Infection status outcome, machine learning method and virus type interact to affect the optimised prediction of hepatitis virus immunoassay results from routine pathology laboratory assays in unbalanced data
- Equal contributors
1 Faculty of Education, Science, Technology & Mathematics, University of Canberra ACT 2601, Canberra, Australia
2 Department of Genome Biology, The John Curtin School of Medical Research, The Australian National University ACT 0200, Canberra, Australia
BMC Bioinformatics 2013, 14:206 doi:10.1186/1471-2105-14-206Published: 25 June 2013
Advanced data mining techniques such as decision trees have been successfully used to predict a variety of outcomes in complex medical environments. Furthermore, previous research has shown that combining the results of a set of individually trained trees into an ensemble-based classifier can improve overall classification accuracy. This paper investigates the effect of data pre-processing, the use of ensembles constructed by bagging, and a simple majority vote to combine classification predictions from routine pathology laboratory data, particularly to overcome a large imbalance of negative Hepatitis B virus (HBV) and Hepatitis C virus (HCV) cases versus HBV or HCV immunoassay positive cases. These methods were illustrated using a never before analysed data set from ACT Pathology (Canberra, Australia) relating to HBV and HCV patients.
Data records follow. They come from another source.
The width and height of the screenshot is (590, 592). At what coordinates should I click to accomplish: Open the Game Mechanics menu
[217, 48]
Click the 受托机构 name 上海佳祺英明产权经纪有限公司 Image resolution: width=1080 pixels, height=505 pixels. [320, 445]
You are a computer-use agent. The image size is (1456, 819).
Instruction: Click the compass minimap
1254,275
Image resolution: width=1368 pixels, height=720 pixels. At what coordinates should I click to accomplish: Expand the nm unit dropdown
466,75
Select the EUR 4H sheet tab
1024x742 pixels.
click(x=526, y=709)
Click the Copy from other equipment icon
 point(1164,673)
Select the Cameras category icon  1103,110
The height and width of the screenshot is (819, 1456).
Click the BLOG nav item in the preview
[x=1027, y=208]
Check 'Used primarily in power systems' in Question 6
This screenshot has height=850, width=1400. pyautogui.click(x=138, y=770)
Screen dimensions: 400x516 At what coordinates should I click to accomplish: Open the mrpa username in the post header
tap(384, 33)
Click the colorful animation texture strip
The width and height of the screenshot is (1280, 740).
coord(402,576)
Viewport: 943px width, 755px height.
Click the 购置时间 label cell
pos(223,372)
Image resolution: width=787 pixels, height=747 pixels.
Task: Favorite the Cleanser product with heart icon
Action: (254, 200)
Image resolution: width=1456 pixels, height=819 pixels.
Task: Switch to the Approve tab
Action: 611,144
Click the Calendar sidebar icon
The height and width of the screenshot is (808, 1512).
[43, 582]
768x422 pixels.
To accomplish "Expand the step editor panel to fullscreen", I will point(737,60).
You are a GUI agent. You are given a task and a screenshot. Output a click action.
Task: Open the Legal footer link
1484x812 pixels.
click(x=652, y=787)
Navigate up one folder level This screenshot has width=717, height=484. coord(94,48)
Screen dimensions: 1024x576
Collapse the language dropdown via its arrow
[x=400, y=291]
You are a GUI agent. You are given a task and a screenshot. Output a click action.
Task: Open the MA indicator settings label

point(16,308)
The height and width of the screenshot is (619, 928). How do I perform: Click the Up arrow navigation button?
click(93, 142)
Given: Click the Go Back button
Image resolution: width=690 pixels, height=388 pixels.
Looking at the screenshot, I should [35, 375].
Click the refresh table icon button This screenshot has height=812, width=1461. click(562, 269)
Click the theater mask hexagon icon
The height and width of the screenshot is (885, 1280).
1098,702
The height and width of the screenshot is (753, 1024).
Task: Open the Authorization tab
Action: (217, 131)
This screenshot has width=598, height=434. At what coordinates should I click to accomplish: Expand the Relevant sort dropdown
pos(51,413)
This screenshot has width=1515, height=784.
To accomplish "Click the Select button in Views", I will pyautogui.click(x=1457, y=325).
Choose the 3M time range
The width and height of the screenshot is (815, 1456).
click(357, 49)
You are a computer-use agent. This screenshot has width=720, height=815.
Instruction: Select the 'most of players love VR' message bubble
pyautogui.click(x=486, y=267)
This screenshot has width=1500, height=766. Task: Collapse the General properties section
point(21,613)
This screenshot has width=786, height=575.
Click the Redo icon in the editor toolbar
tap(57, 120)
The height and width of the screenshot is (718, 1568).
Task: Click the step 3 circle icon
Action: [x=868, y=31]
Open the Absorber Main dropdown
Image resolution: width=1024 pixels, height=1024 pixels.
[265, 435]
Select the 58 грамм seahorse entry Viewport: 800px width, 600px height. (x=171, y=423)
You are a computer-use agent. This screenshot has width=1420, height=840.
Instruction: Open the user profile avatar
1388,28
It was easier to predict immunoassay positive cases than negative cases of HBV or HCV. While applying an ensemble-based approach rather than a single classifier had a small positive effect on the accuracy rate, this also varied depending on the virus under analysis. Finally, scaling data before prediction also has a small positive effect on the accuracy rate for this dataset. A graphical analysis of the distribution of accuracy rates across ensembles supports these findings.
Laboratories looking to include machine learning as part of their decision support processes need to be aware that the infection outcome, the machine learning method used and the virus type interact to affect the enhanced laboratory diagnosis of hepatitis virus infection, as determined by primary immunoassay data in concert with multiple routine pathology laboratory variables. This awareness will lead to the informed use of existing machine learning methods, thus improving the quality of laboratory diagnosis via informatics analyses.